INFORMATION SHOWN:
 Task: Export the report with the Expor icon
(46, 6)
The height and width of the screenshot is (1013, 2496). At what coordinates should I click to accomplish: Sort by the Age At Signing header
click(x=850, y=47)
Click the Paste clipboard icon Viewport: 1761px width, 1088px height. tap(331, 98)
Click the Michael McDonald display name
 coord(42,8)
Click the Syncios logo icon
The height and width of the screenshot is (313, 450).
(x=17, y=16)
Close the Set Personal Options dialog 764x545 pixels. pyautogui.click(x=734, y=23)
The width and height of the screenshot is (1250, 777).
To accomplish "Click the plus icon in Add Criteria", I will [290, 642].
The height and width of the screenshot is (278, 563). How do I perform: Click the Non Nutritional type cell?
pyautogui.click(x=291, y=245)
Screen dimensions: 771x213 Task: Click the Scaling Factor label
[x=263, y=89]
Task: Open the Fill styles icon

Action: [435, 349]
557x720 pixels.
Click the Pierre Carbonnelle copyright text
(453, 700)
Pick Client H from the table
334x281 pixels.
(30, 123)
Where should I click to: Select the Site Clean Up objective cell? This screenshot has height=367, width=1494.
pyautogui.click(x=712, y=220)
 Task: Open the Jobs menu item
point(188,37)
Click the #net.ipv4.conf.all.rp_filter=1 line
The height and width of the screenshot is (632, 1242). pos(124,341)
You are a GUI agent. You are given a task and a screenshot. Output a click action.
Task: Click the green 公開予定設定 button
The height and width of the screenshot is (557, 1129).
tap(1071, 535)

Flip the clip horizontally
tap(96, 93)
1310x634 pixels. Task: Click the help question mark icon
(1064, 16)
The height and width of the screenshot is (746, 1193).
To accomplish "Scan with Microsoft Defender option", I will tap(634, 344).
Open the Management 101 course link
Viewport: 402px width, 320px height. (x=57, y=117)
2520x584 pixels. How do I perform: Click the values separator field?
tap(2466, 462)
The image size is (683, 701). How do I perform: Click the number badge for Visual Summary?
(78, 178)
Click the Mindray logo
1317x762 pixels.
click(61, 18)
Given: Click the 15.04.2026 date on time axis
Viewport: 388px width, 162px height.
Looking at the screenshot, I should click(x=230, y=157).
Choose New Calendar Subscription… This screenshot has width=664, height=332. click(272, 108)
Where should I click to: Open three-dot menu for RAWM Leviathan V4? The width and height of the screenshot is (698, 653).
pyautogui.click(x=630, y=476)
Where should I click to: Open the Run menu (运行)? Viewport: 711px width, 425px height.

ASSIGNMENT:
The line with "The height and width of the screenshot is (746, 1193).", the last line of the data above, and every line between them should be duplicated exactly, with nothing else.

SOLUTION FOR THIS TASK:
The height and width of the screenshot is (746, 1193).
To accomplish "Scan with Microsoft Defender option", I will tap(634, 344).
Open the Management 101 course link
Viewport: 402px width, 320px height. (x=57, y=117)
2520x584 pixels. How do I perform: Click the values separator field?
tap(2466, 462)
The image size is (683, 701). How do I perform: Click the number badge for Visual Summary?
(78, 178)
Click the Mindray logo
1317x762 pixels.
click(61, 18)
Given: Click the 15.04.2026 date on time axis
Viewport: 388px width, 162px height.
Looking at the screenshot, I should click(x=230, y=157).
Choose New Calendar Subscription… This screenshot has width=664, height=332. click(272, 108)
Where should I click to: Open three-dot menu for RAWM Leviathan V4? The width and height of the screenshot is (698, 653).
pyautogui.click(x=630, y=476)
Where should I click to: Open the Run menu (运行)? Viewport: 711px width, 425px height.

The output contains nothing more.